■ **Work order**
With pictures left out, set down exactly the lines from the line containing "1141x427 pixels. At" through the last line of the data.

■ **Records to use**
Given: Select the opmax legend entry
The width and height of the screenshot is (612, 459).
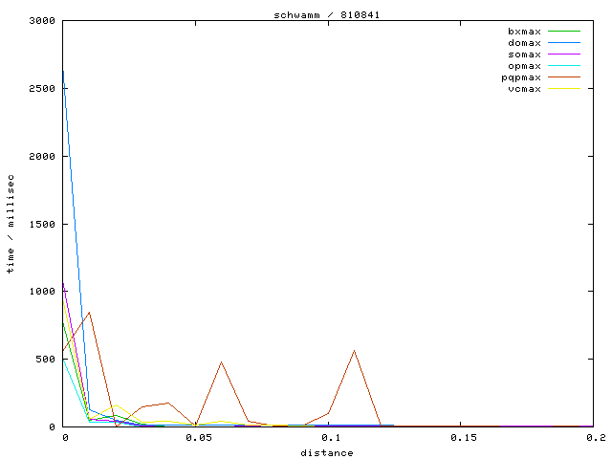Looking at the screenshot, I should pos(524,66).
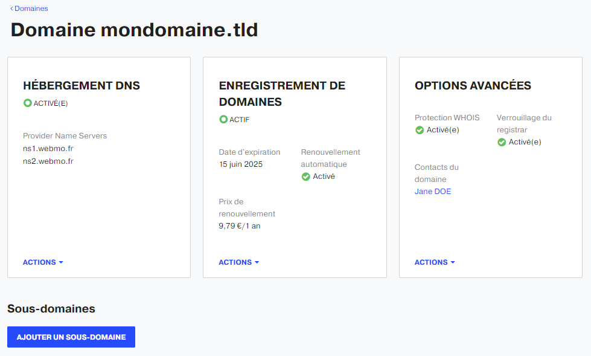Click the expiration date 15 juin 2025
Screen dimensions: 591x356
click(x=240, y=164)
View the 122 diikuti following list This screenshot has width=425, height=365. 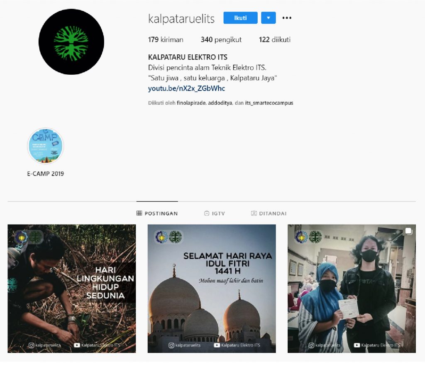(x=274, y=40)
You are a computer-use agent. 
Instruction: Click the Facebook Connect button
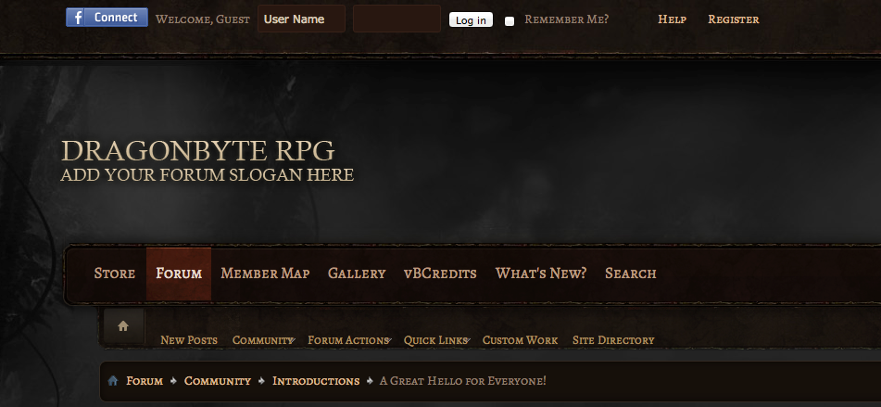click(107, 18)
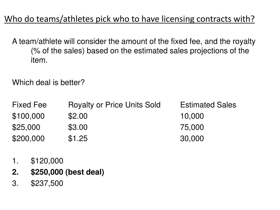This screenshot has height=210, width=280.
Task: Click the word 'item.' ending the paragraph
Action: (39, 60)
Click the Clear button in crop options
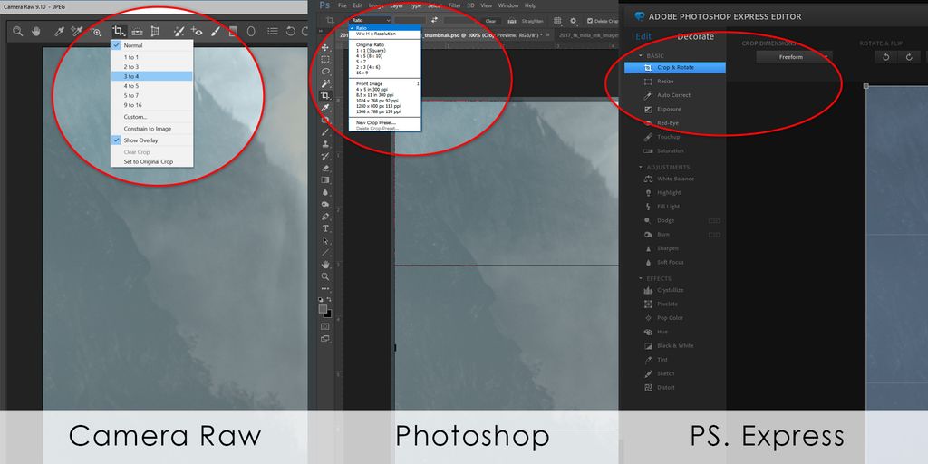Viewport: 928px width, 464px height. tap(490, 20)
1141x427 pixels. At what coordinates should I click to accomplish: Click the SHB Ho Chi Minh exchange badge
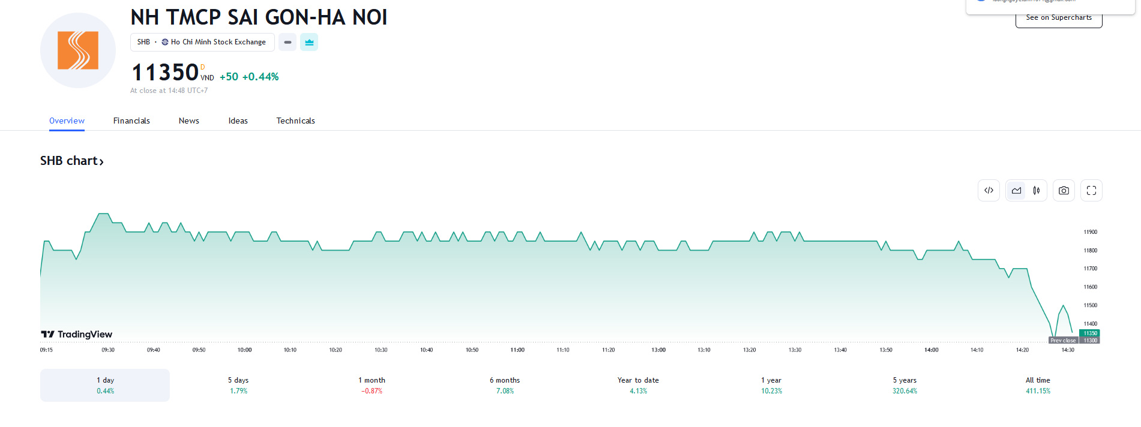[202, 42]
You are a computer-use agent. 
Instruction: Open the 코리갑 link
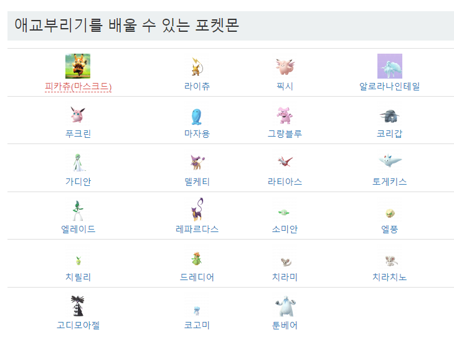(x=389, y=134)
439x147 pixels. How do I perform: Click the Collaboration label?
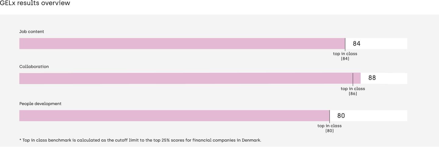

■ **Solved problem**
1141x427 pixels. At what coordinates should I click to accomplish: Click the SHB Ho Chi Minh exchange badge
[202, 42]
You are a computer-use agent. 
Instruction: Open the 코리갑 link
(x=389, y=134)
439x147 pixels. How do I perform: Click the Collaboration label?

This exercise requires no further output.